Nous partageons tous deux la même vision sur l’avenir du Québec et de notre peuple. Nous sommes indépendantistes et, toujours sans surprise, étions membres d’Option nationale que nous représentons au Sommet sur l'éducation en matière d’environnement et d'écocitoyenneté à l'UQAM en mars 2017.

Andrée a aussi en horreur le capitalisme sauvage, débridé et inhumain qui ravage tout, de l’environnement à la vie des gens. Elle qui cherche le sens de la vie, qui voit une place pour chacun dans l’Univers ne peut accepter qu’un système économique sacrifie tout au nom du dieu dollar. Elle achète et lit la plaquette « La fin des exils » de Jean-Martin Aussant. Elle m’en parle plus d’une fois avec grand enthousiasme car, pour changer le monde, il faut des femmes et des hommes authentiques et courageux. Il en fait partie, me dit-elle. Elle m’écrit aussi « ... [c’est] le genre de politicien que j'aime ! Un vrai chef d'État, avec une colonne vertébrale comme Monsieur Parizeau ». Elle aurait aimé l’entrevue du Bangladais Muhammad Yunus, prix Nobel de la Paix en 2006 pour avoir fondé la première institution de microcrédit quarante ans plus tôt. Ce dernier insistait à l’émission Tout le Monde en Parle sur la nécessité d’une économie sociale, axée sur les gens, ce sur quoi Aussant insiste tout autant.

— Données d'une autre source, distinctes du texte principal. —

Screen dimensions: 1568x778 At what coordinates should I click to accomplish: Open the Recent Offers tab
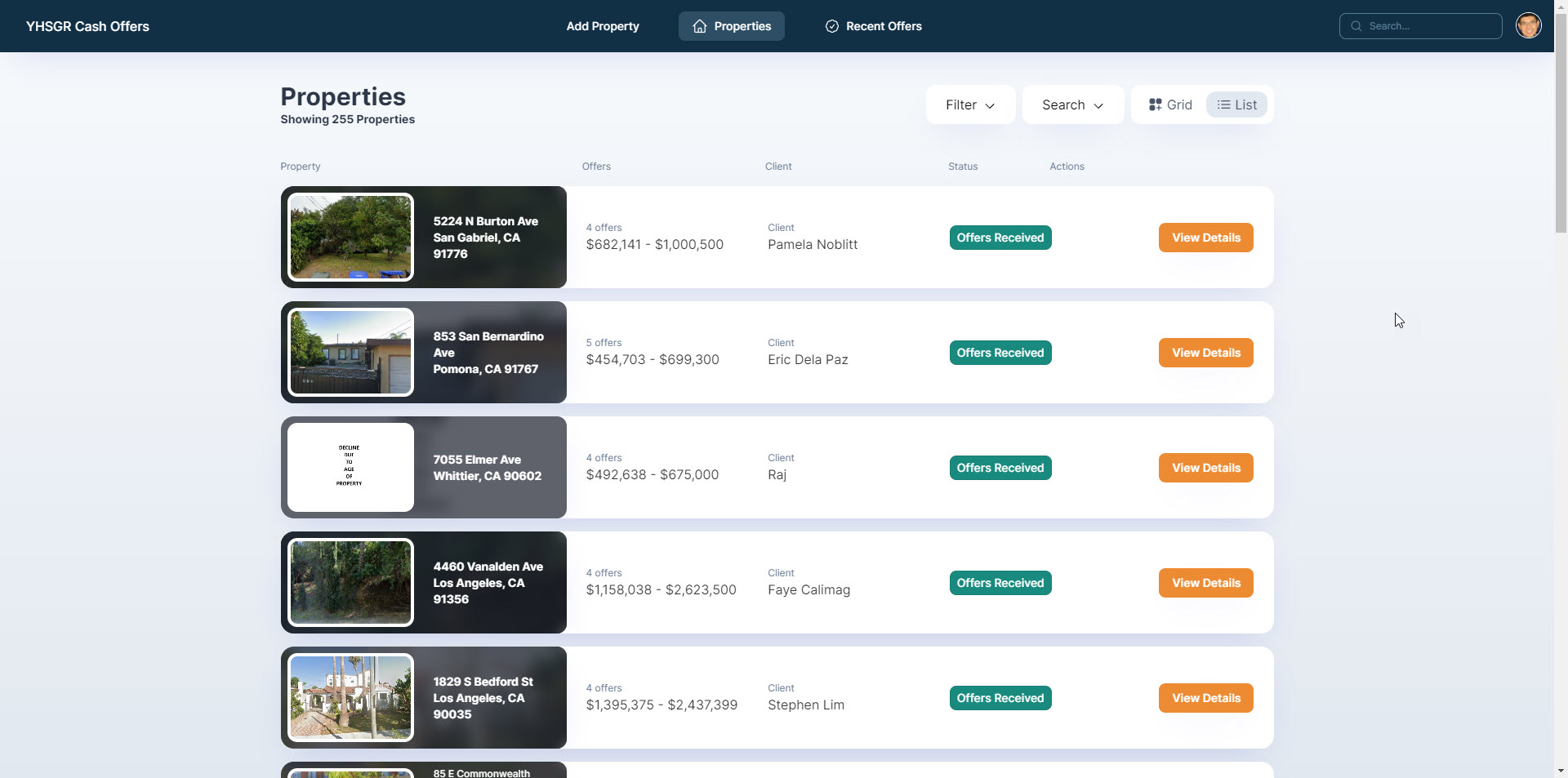[873, 26]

Andrée a eu une existence trépidante mais j’ai constaté avec peine que la vie n’a pas ménagé notre chère amie. La perte rapide de ses deux parents, le décès prématuré de Réal, du décès tout aussi prématuré de son cher ami Peter et de sérieux problèmes de santé furent autant d’embûches qui se sont dressées devant elle. Compte tenu de sa santé quelque peu fragile, je sais que si je suis un moment sans avoir de ses nouvelles c’est que quelque chose ne va pas. Mais elle fait preuve d’une résilience peu commune. Fille unique, elle puise son énergie auprès de ses nombreux amis et à l’Agora, particulièrement auprès de Jacques et d’Hélène.

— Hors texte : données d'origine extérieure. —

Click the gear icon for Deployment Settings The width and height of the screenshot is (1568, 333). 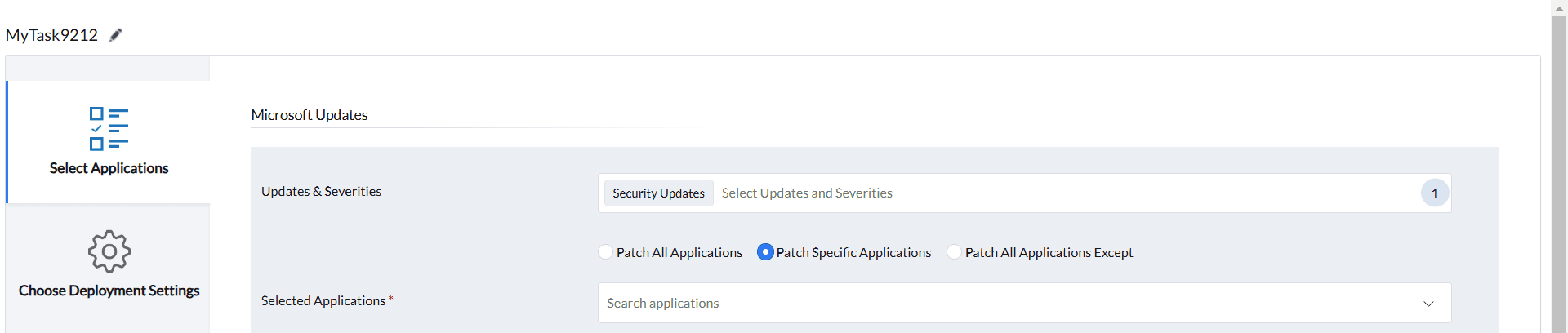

Sa vie a été bien remplie mais elle nous quitte, me quitte bien trop tôt, bien trop tôt pour rattraper le temps envolé. Nos rencontres et nos longues et enrichissantes conversations de fin de soirée, qui se prolongeaient parfois bien après minuit, n’auront pas suffi. Nos échanges me manqueront énormément car nous avions encore tant à partager, à apprendre l’un de l’autre de tout ce que la vie nous avait inculqué pendant quelques décennies.

Je garde d’Andrée le souvenir d’une femme fière de ses origines, aux vastes connaissances, prête à partager et constamment en réflexion. Elle aura abordé le monde de façon globale, très réceptive aux esprits créateurs et rebelles de notre époque, dans sa quête pour mieux le comprendre. Éprise d’environnement, elle aura éprouvé un profond respect tant pour les gens que pour la sagesse des Maoris. Si vous voulez mieux connaître cette personne, aussi attachante que brillante et toujours en quête d’authenticité, faites-vous plaisir et lisez les écrits qu’elle nous laisse en legs dans l’Agora.